→ **EXERCISE DETAILS**
Copy each line below that includes "Check".

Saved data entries
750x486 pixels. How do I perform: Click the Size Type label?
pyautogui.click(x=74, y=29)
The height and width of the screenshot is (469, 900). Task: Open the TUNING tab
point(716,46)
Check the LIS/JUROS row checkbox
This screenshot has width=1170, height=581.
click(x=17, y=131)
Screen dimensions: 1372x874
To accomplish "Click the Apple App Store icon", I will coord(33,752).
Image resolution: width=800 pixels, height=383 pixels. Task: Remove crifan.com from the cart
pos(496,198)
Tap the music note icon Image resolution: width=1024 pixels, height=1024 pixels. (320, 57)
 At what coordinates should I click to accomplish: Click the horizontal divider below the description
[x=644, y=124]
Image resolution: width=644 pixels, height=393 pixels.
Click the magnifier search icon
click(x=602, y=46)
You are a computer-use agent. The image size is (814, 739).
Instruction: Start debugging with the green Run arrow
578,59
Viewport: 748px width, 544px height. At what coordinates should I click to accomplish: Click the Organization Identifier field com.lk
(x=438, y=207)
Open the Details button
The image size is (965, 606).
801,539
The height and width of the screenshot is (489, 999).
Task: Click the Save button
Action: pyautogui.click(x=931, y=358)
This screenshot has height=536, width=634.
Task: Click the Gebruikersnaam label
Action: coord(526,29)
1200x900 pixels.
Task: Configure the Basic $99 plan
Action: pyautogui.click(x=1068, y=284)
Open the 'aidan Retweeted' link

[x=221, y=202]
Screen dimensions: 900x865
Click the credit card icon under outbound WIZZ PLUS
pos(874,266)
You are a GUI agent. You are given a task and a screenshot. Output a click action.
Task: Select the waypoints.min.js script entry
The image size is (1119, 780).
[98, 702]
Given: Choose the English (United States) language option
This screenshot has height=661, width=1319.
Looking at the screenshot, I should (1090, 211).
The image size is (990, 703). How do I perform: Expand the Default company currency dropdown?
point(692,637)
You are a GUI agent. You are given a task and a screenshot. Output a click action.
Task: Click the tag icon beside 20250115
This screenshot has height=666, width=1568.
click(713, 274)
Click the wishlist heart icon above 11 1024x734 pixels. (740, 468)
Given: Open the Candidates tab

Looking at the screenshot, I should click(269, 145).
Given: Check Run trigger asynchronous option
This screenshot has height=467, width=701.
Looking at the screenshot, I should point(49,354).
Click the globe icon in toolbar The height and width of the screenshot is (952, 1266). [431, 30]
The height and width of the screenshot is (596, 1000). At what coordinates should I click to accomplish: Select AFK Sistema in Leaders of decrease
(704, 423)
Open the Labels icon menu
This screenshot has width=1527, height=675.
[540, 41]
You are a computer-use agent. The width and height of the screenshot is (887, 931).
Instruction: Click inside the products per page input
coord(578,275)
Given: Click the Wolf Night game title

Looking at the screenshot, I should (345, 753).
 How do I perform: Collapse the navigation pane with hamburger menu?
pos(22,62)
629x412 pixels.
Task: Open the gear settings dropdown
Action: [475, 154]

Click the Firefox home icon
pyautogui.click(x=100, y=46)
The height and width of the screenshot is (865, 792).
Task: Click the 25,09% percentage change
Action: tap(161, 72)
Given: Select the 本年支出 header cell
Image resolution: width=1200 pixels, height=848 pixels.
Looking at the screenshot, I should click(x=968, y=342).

→ **FINAL ANSWER**
Check the LIS/JUROS row checkbox
Given: Check Run trigger asynchronous option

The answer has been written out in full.